Suzanne Stryk
Vortex with Blue Egg, mixed media on mirror, 30″ x 20″, 2015
Passing Time (Physics), mixed media on mirror, 15″ x 15″, 2015
Orbit, mixed media on mirror, 8″ x 8″, 2014
Funnel of Humming Time, mixed media on mirror, 15″ x 15″, 2014
Passing Time (Dragonfly), mixed media on mirror, 15″ x 15″, 2013
Bridge, mixed media, 27″ x 21″, 2013
Sacrament, mixed media, 27″ x 21 “, 2013
Urban Nest, mixed media, 12″ x 12″ x 2.5″, 2013
Notes on Bridge, Sacrament, and Urban Nest
The last three images are from Suzanne Stryk’s series Notes on the State of Virginia. Bridge (Ridge and Valley) comprises acrylic on paper (bird), a United States Geographical Service topographical map, a swallow genome printout, and rock dust on frosted Mylar (over map). Sacrament (Blue Ridge) comprises acrylic on Mylar and paper, a USGS topographical map, and ferns and leaf. Urban Nest (Northern Virginia |Washington Metropolitan Area) is composed of acrylic, road maps and other printed paper, grasses, a map, and a mirror. A video about Suzanne Stryk’s series Notes on the State of Virginia, which currently is traveling through the state, may be viewed on YouTube.
Artist Statement
On the prow of my kayak, a dragonfly twists its head robotically before darting into a swarm of midges gyrating over the water. I try to imagine being that hawk of an insect—fast flight, multi-faceted vision. I do to some degree. But what I really know is my own point of view. I give the dragonfly a name, “Comet Darner”; what’s more, in my mind, it becomes an icon of the entire ecosystem as I float there on the revered Shenandoah River. I imagine tiny coils of the insect’s DNA—life’s unseen instruction manual found in every cell, mine included. And I imagine mixing lacquer red and olive green to capture this dragonfly in paint.
Such are the layers of experience and thought I combine in art. In my mixed-media pieces, I literally layer painted images of insects and birds (or their feathers, eggs, and nests) with pressed plants and old book pages or sheet music. A mingling of nature and culture.

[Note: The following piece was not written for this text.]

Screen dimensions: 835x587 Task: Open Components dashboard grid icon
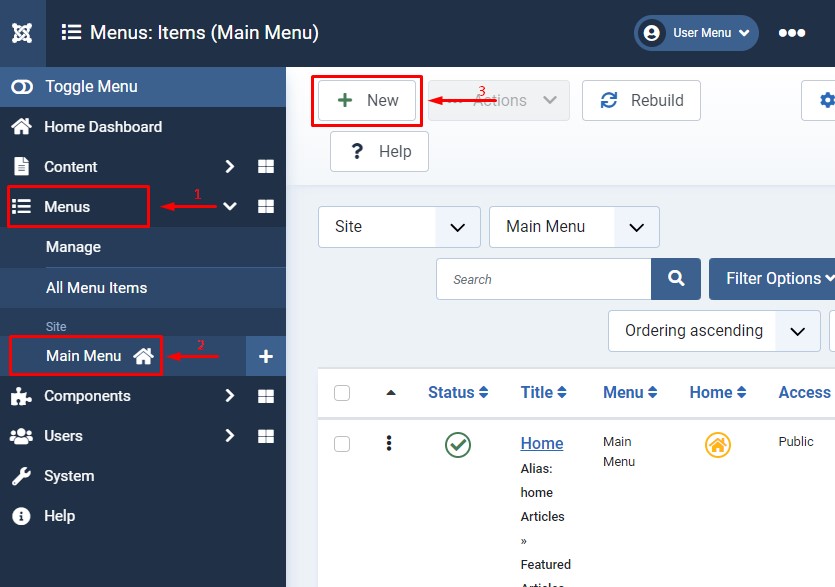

All of these I assemble on a topographical map or tarnished mirror. I love these maps for their intricately undulating lines, lines that suggest how much we know about the land, and how much we don’t. And I love tarnished mirror, silver peeling off the back in places, so our reflections merge with an insect or feather painted on, or under, its gleaming surface.
About the Artist
Born in Chicago, Illinois, Suzanne Stryk currently lives in southwest Virginia. She has shown her conceptual nature paintings in solo exhibits through the United States, including the Morris Museum of Art (Augusta, Georgia), the United States Botanic Garden (Washington, D.C.), The Eleanor B. Wilson Museum (Virginia), and Gallery 180: The Illinois Institute of Art (Chicago). In 2005, a mid-career survey of the artist’s work, “Second Nature: The Art of Suzanne Stryk”, was organized by the William King Museum (Abingdon, Virginia), an affiliate of the Virginia Museum of Fine Arts.
Most recently, the solo exhibition “Suzanne Stryk: Notes on the State of Virginia” appeared at The Athenaeum, Alexandria, Virginia, from December 15, 2015, through January 31, 2016. It travels to the Museum of the Shenandoah Valley, Winchester, Virginia, where it may be seen from May through September 2016.
Suzanne Stryk’s images have appeared in numerous publications, with full portfolios in Shenandoah, Ecotone, Antennae: The Journal of Animals and Visual Cultures, and Orion. The artist and her husband, writer and poet Dan Stryk, create collaborative poetry-and-painting videos that appear on their blog Red Eft Editions.
Some collections in the United States and abroad that include Suzanne Stryk’s paintings are the Smithsonian (Washington, D.C.), The David Brower Center (Berkeley, California), The National Academy of Sciences (Washington, D.C.), Taubman Museum of Art (Roanoke, Virginia), and the D’Arcy Wentworth Thompson Art Collection (Dundee, Scotland). Suzanne Stryk’s series of drawings Genomes and Daily Observations appears in the Viewing Program at The Drawing Center (New York City).
The recipient of a fellowship from the Virginia Commission for the Arts (2011), for Notes on the State of Virginia, and of a grant from the George Sugarman Foundation (2007), Suzanne Stryk is represented by Blue Spiral 1, Asheville, North Carolina; and Cumberland Gallery, Nashville, Tennessee.